Giacomo Giorli – Giacomo.Giorli@cmre.nato.int
NATO STO CMRE
Viale S. Bartolomeo, 400
La, Spezia 19126
Italy
Aniello Russo
NATO STO CMRE
La Spezia, Italy
Sandro Carniel
NATO STO CMRE
La Spezia, Italy
Popular version of 2pAO2 – Noise levels in a changing Arctic Ocean and its implications for security
Presented at the 185th ASA Meeting
Read the abstract at https://doi.org/10.1121/10.0023028
Please keep in mind that the research described in this Lay Language Paper may not have yet been peer reviewed.
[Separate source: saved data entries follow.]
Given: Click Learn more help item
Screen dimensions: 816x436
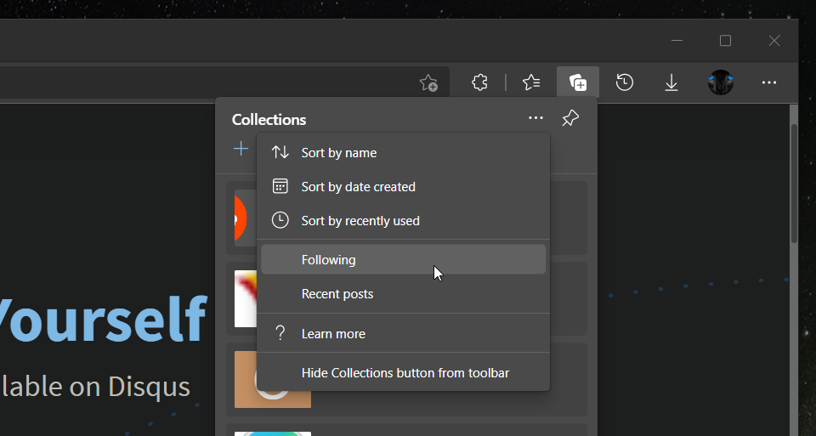Looking at the screenshot, I should 333,334.
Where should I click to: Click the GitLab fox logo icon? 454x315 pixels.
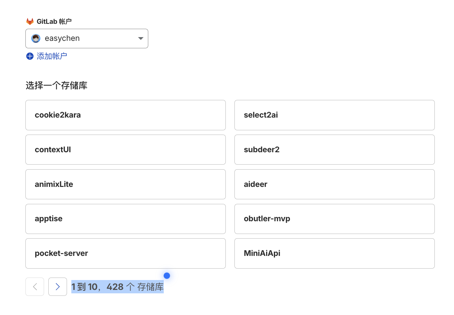30,21
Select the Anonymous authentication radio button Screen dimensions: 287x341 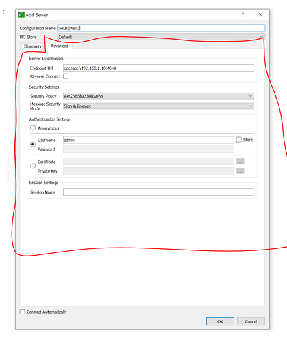pyautogui.click(x=33, y=128)
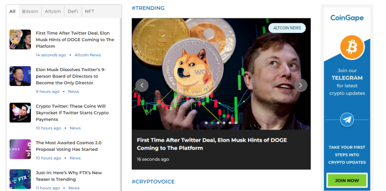The image size is (386, 191).
Task: Click the news list vertical scrollbar
Action: 121,104
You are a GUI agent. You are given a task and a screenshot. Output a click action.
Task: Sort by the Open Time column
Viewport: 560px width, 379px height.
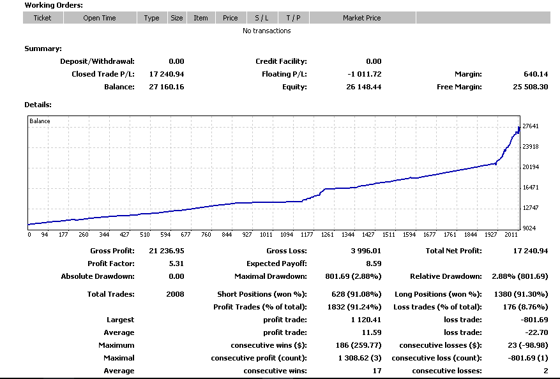click(100, 18)
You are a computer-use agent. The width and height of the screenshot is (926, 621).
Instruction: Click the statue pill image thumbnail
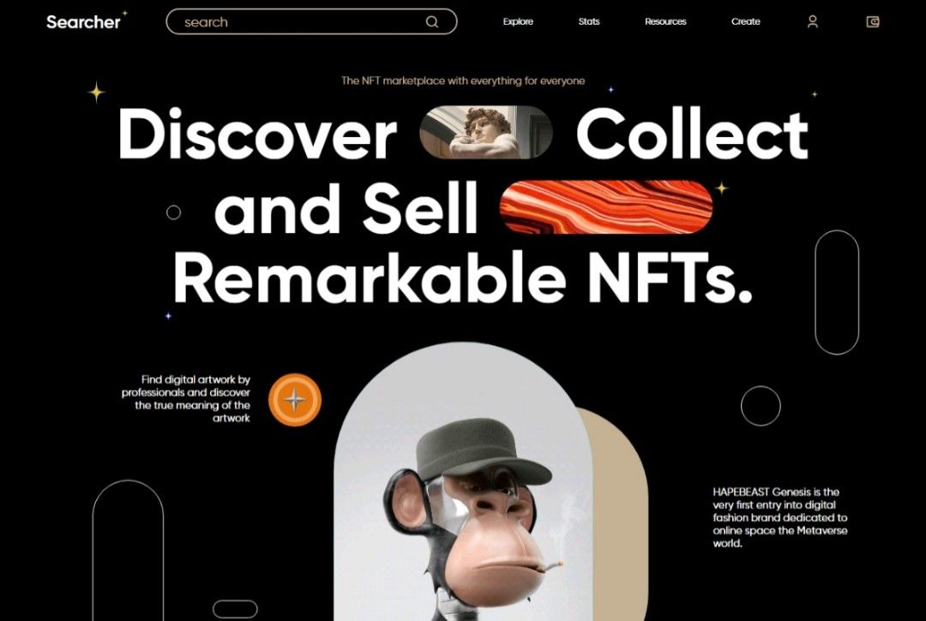tap(486, 133)
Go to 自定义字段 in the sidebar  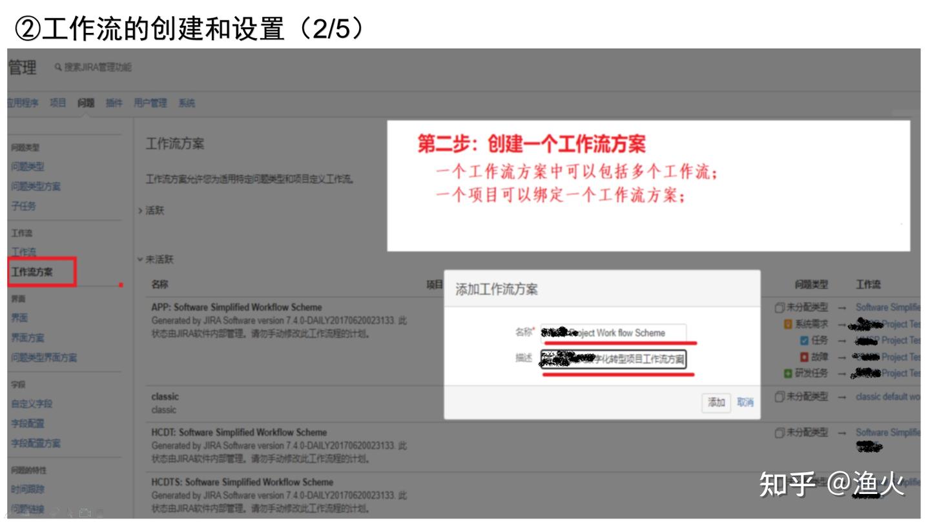(32, 404)
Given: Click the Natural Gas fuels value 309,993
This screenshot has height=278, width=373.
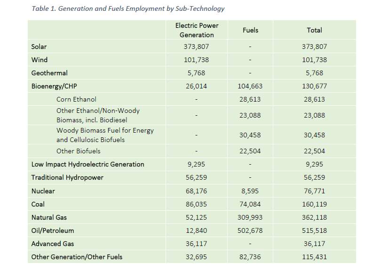Looking at the screenshot, I should (x=250, y=217).
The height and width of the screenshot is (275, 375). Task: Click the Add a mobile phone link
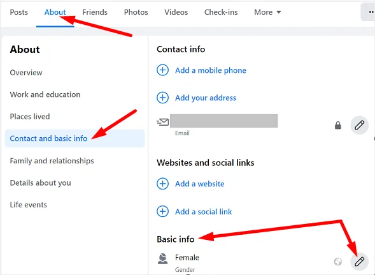[211, 70]
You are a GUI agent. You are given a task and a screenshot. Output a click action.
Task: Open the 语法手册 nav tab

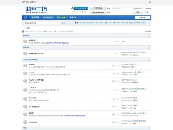35,18
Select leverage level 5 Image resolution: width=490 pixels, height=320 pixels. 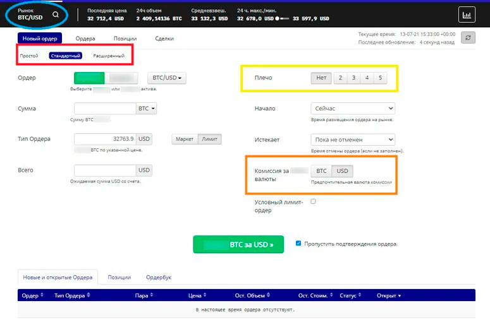click(x=381, y=78)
Global warming is rapidly driving a substantial transformation of the oceanographic characteristic of the Arctic Ocean and its cryosphere. The Arctic region is in fact warming up much faster than the rest of the planet, and recent studies and reports have highlighted its major consequences. In much of the ice-free Arctic Ocean, the mean sea surface temperature continued its warming trend observed since 1982 and ice sheets in Greenland receded for the 25th consecutive year. According to NASA reports, this year the annual sea-ice minimum extent was the sixth lowest on record. Such an observation implies a significant sea ice retreat and reduction of ice longevity, which will most likely turn the future Arctic in a giant Marginal Ice Zone. Storm and rain patterns are also changing, having Arctic precipitations significantly increased since the 1950s across all seasons. Moreover, increased heat fluxes injected by warmer Atlantic waters are preventing the formation of new ice, as well as reducing the thickness and longevity of multi-year ice. The resulting atmosphere- ocean interactions under these new forcing create more turbulent mixing (heat) between the deep Atlantic waters and the upper Arctic Ocean, hence a positive feedback mechanism usually referred to as “Atlantification”, that is, a climatic shift driving the Arctic Ocean towards new and different oceanographic characteristics. Moreover, an ice-free Arctic will open up new possibilities for deep-sea resources extraction, new commercial and military routes and activities. All these environmental modifications are already affecting the Arctic Ocean underwater soundscape. An example is provided by the underwater noise at low frequencies, expected to increase due to the openings of new routes for maritime shipping resulting from nearly ice-free seas (Figure 1). In addition, the more frequent storms and intense precipitation would affect the sea state generating bubbles and spray associated with breaking waves, hence increasing the underwater noise. Additional contributions are due to changes affecting marine life, marine food industries and coastal economies.
Figure 1: Main maritime routes across the Arctic Ocean with minimum sea ice extension. Source: US Navy Arctic Roadmap 2014-2030.
Figure 1: Main maritime routes across the Arctic Ocean with minimum sea ice extension. Source: US Navy Arctic Roadmap 2014-2030.In the lights of this ongoing transformation of the Arctic, CMRE conducted a series of studies and sea-trials (funded by the NATO Allied Command Transformation) of the new Arctic oceanographic conditions and ambient noise. In 2021 and 2022, a series of moorings equipped with passive acoustic recorders and oceanographic sensors were deployed in the region of Fram Strait. In 2023, with the additional support of the NATO Office of the Chief Scientist, CMRE started a long-term scientific endeavor to address how climate change might affect the Alliance’s security in the maritime domain. In June-July 2023, CMRE deployed three deep moorings for monitoring the acoustic-oceanographic conditions in the long term.
Results contribute to create a long-term database of acoustic measurements and to understanding how sounds from different sources (biological, man-made and natural) will change in the next decade.